### Work to complete
All lines below containing "computer" are to be listed.

### Material for the task
=== Section Start ===
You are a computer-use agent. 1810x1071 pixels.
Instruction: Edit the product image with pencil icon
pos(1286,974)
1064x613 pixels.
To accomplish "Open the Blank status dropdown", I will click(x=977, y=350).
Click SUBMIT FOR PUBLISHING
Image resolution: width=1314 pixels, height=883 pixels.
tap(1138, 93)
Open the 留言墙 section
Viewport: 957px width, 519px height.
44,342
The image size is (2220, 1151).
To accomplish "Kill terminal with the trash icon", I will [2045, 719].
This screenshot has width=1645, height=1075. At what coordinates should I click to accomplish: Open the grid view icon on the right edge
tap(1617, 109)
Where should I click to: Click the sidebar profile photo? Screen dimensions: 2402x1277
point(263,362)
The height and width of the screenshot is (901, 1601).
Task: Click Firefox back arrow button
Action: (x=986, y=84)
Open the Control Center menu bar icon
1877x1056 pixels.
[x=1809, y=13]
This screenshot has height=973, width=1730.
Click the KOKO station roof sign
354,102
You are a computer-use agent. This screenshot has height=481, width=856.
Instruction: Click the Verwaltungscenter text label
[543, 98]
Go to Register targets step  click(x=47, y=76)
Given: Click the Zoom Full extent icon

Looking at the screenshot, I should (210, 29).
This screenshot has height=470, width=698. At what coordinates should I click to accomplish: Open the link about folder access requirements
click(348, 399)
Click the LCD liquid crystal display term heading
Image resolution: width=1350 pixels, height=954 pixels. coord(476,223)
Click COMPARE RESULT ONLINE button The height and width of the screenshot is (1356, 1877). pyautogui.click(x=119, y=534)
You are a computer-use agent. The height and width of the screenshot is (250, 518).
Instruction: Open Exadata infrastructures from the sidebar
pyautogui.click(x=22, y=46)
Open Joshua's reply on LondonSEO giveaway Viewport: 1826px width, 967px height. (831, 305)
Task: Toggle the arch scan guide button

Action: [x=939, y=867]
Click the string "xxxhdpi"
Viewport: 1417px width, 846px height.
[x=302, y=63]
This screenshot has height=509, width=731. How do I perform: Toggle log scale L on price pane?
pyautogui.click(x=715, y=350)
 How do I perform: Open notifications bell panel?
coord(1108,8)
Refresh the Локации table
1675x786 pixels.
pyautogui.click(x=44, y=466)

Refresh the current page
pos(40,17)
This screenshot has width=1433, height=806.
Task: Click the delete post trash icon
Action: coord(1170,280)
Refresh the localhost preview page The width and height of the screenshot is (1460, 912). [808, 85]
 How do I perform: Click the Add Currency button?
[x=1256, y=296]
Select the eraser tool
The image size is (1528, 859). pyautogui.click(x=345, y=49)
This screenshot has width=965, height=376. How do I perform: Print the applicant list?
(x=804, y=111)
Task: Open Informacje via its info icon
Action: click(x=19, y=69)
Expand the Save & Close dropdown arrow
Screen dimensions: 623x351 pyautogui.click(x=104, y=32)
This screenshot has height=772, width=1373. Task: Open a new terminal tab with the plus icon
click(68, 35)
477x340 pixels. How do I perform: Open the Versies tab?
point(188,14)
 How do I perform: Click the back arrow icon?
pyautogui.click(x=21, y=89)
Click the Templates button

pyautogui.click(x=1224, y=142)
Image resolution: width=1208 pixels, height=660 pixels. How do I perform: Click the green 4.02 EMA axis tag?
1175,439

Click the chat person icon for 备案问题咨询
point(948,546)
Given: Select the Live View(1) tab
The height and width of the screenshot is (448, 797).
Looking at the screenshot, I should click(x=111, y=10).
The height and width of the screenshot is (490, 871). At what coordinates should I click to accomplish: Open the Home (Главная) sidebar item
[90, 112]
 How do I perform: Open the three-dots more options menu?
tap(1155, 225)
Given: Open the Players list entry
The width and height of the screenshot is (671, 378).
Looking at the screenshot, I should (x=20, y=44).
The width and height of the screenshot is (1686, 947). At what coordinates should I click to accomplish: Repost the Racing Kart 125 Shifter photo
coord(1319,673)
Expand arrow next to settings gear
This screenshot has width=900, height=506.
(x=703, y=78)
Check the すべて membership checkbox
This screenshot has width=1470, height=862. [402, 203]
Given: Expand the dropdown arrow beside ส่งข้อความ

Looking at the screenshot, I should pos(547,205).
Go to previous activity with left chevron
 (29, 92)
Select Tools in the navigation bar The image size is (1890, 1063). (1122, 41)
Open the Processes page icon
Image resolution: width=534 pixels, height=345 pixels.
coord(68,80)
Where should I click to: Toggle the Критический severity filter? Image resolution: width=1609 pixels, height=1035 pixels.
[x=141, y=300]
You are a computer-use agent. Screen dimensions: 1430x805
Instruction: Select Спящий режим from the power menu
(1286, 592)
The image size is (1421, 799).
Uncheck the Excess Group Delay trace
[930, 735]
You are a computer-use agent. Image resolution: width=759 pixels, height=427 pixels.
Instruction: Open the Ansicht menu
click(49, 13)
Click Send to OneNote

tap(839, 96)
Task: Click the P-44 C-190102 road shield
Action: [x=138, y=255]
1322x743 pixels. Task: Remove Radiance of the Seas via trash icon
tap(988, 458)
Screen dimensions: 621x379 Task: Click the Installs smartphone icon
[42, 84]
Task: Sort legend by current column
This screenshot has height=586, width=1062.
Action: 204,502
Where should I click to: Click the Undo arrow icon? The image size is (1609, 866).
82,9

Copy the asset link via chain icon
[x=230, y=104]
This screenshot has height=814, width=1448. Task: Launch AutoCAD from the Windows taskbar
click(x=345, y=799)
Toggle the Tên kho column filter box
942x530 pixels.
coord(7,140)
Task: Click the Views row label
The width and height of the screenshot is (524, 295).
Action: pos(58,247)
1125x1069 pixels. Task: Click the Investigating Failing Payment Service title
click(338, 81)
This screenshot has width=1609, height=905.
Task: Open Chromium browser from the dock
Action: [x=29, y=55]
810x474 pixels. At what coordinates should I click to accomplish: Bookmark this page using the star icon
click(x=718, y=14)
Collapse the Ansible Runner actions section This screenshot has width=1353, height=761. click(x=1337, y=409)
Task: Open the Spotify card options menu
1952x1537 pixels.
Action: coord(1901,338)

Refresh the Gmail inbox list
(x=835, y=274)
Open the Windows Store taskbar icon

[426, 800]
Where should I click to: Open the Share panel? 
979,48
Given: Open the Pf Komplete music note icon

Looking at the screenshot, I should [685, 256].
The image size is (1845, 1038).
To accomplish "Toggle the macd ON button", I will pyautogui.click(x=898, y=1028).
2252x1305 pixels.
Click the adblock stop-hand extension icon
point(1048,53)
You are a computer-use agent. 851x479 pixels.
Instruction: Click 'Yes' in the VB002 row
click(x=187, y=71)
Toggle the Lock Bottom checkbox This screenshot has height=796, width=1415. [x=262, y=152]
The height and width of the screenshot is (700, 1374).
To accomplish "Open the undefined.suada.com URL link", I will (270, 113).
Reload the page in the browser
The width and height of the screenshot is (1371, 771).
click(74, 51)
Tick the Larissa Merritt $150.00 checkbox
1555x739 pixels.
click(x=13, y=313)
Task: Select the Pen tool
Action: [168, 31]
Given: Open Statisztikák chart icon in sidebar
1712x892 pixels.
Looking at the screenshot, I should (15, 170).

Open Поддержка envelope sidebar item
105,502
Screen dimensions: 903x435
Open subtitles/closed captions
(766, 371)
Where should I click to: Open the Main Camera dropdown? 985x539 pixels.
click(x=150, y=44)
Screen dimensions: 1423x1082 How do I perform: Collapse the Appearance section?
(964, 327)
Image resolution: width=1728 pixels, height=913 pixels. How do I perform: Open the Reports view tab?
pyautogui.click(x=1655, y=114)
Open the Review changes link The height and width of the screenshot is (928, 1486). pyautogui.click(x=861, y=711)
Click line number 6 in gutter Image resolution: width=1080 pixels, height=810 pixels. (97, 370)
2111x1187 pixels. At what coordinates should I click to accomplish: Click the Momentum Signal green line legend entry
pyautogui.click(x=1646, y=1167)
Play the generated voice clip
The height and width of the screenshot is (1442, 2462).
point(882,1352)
=== Section End ===
### Completed exercise
You are a computer-use agent. 1810x1071 pixels.
You are a computer-use agent. This screenshot has height=481, width=856.
You are a computer-use agent. The height and width of the screenshot is (250, 518).
You are a computer-use agent. Screen dimensions: 1430x805
You are a computer-use agent. Image resolution: width=759 pixels, height=427 pixels.
You are a computer-use agent. 851x479 pixels.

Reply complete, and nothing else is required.